Perché i professionisti fotografino è piuttosto evidente: è il loro lavoro. Varie e complesse le ragioni che spingono l’amatore a prelevare fotografie e nemmeno minimamente affrontabili nello spazio di un post. Ma i fotografi appartenenti alla terza categoria, che potremmo definire dei “ricordisti”, perché fotografano? Non si fidano della loro memoria visiva? Vogliono mostrare un documento ottico che provi la realtà di un viaggio, del rapporto con una persona un luogo un oggetto? Fotografano perché vogliono, ma non vale per tutte le immagini che talvolta sono prelevate per un uso privato, condividere delle esperienze visive?
«Esistiamo in immagine, ciascuno di noi esiste solo se ha diffuso un’immagine di sé». Ando Gilardi la pensava così. ( da http://www.aracne-rivista.it/SI-FEST%202012%20GILARDI.pdf di Marcello Tosi “Si Fest 2012 Ando Gilardi” ) In una cultura in cui non è più sufficiente, per avere la certezza di essere, il pensiero, che bastava a Cartesio, diventa indispensabile finire in un’immagine, possibilmente moltiplicata sulle pagine di un giornale o un rotocalco, su una pellicola cinematografica o sugli schermi dei computer e dei televisori.
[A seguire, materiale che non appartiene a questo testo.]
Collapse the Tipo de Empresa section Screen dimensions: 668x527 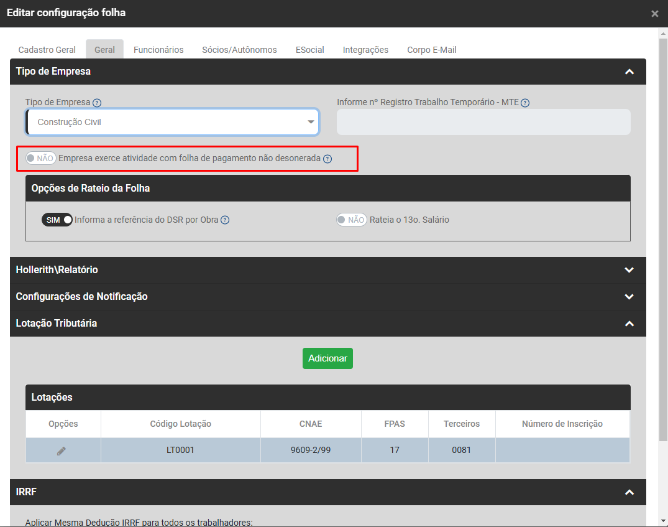pyautogui.click(x=629, y=72)
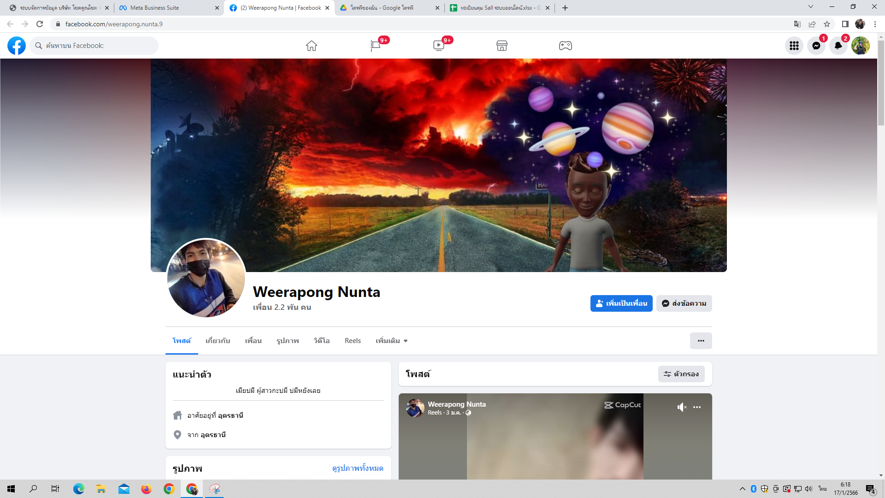Screen dimensions: 885x498
Task: Click ดูรูปภาพทั้งหมด link
Action: click(x=358, y=468)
Non è indispensabile essere ritratti nell’immagine: come alternativa a una narcisistica, e inevitabilmente ripetitiva, declinazione di immagini di noi stessi, un valido succedaneo è la condivisione delle nostre esperienze visive.
Nell’immagine:
Fotografia di Charles H. Traub, «Milano 1981», tratta dal fotolibro “Dolce Via: Italy in the 1980s”
( da www.buzzfeed.com )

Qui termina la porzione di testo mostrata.